Monday, March 14, 2016

Four Unsolicited Suggestions for the Wounded Warrior Project Board

When it comes to popular charities, I am of the opinion that the general public largely believes they can do no wrong, but once the public feels they have done something wrong it’s almost as if they can do no right.  This is the environment the Wounded Warrior Project (WWP) board finds itself in as it attempts to turn the tide of public opinion after recent controversy surrounding their spending practices.  Their actions began with a change in leadership, but signs point to more changes on the horizon.  With this in mind, I offer the following suggestions for the board to consider.

1. Be clear about spending on advertising, mailing, and promotions
If the board believes the past levels of advertising, mailing, and promotions are consistent with donor intentions, then clearly stating this should help their case.  If they believe the approach runs counter to donor intentions, all the more reason to make it clear that it has been, but will no longer be, the spending approach of the organization.
2. Discuss how much advertising and promotional items are donated
One feature that may placate donors concerned about spending practices is the amount of such spending that has come from corporate or other donors in the form of advertising, promotional items, etc.  It is one thing for donors to believe their donated cash is being used for these purposes; it is an entirely different thing for them to believe that these things are being donated by others and donated cash is actually being employed elsewhere.  As far as I can tell, these expenditures have so far been simply lumped together, leaving the impression that all spending represents donor cash.  A close look at the financials, however, reveals that many of the advertising expenditures represent donated advertising, something that the organization would be wise to explain.
3. Define and enforce a systematic process for approving expenditures
Let's presume that the organization has established processes for approving spending, and sufficient controls are (or will be) in place.  Given the current public skepticism, though, it will be worth the organization’s time to make these processes public and further strengthen them.  While the anecdotes of excess spending on plane tickets, alcohol, and the like have made for big headlines, other spending choices suggest that the concerns go beyond flashy headlines and may cast doubt on the level of controls in place to ensure that spending and grants have a direct connection to the organization’s stated mission.  Efforts to shore up such controls that are communicated to the general public would go a long way to restoring faith that donor dollars are being directed where donors expect them to be.
4. Identify and clearly follow spending priorities
Related to the previous point, the organization’s size presents a double-edged sword.  WWP engages in a wide variety of programs.  The current perception among critics, however, is that many of those programs entail fun events, distributing promotional items, boosting public awareness, etc., while job placement, counseling, and physical support for veterans may now just seem like a small part of programming efforts (whether this perception is fair or not).  To vault the more hands-on efforts to help wounded veterans to the front of public opinion, the board should clearly define which programs are its top priority and ensure that spending is consistent with these priorities.  On more than one occasion, I have had students researching WWP for class projects note they found it odd that the organization’s listing of core values (captured by the acronym FILIS) places fun first and service last.  While this ordering may only reflect the desire for a cute acronym, its runs the risk of communicating much more.  The public needs assurance that fun takes a back seat to service.

Monday, March 7, 2016

Understanding the Disconnect Between The Wounded Warrior Project and Its Critics

As criticism of spending by the Wounded Warrior Project continues, so does a fundamental disconnect between what the organization views as direct spending on its mission and what many critics view as spending that helps veterans.  Though the CEO of the organization has thus far been silent, the Wounded Warrior Project has provided a consistent message in the media and social media, noting that audited financial statements confirm significant spending on veterans.  Refuting CBS claims that only 60% was spent on veterans, the organization has consistently noted "80.6 percent of total expenditures went to provide programs and services for wounded service members, their caregivers, and families."

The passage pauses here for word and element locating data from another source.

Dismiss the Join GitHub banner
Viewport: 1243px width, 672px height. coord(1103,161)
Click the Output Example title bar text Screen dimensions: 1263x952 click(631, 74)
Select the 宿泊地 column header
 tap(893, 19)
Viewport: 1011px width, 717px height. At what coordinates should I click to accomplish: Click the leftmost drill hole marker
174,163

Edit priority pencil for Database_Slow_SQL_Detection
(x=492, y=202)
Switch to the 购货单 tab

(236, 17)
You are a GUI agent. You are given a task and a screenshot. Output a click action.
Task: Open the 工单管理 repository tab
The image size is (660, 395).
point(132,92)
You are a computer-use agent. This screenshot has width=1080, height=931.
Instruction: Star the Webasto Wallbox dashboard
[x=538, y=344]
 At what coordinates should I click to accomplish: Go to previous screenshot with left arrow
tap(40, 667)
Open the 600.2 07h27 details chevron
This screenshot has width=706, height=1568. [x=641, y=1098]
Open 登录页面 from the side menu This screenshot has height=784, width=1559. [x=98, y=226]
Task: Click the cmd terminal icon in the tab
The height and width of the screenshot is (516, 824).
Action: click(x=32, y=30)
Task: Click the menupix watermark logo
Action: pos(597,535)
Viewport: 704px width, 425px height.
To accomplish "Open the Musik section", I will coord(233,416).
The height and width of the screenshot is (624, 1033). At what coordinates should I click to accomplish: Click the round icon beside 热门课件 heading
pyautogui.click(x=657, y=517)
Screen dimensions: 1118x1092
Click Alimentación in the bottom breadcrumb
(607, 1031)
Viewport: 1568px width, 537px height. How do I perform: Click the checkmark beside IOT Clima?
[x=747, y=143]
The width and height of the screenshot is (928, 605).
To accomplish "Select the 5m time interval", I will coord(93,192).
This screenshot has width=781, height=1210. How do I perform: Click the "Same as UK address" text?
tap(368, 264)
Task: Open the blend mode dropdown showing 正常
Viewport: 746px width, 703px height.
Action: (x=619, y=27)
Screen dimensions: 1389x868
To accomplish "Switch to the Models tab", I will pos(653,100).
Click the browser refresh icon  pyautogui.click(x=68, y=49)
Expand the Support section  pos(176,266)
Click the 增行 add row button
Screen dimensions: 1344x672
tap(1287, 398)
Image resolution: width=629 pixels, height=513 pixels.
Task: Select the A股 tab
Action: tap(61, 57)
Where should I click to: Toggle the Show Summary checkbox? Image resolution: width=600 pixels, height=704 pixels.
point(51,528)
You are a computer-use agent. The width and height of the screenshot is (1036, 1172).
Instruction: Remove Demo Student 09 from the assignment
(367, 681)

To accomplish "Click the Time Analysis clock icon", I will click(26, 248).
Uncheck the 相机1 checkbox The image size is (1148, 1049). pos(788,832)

Why the disconnect? The program expense component of the Wounded Warrior Project financials confirm that 80.6% was indeed spent on "program expenses".  However, this category is much broader than the average donor is likely to realize.  The following provides a breakdown of the expenditures that the Wounded Warrior Project classifies as those that "provide programs and services to wounded service members, their caregivers, and families."


Am I saying that the money should have been spent differently if they wanted to provide the maximum help to veterans?  No, it's not necessarily that simple - after all, if advertising is donated, there are few options of what can be done with it.  What I am saying is that what is revealed about Wounded Warrior Project spending practices in their financial statements is much more complicated than they have thus far been willing to admit.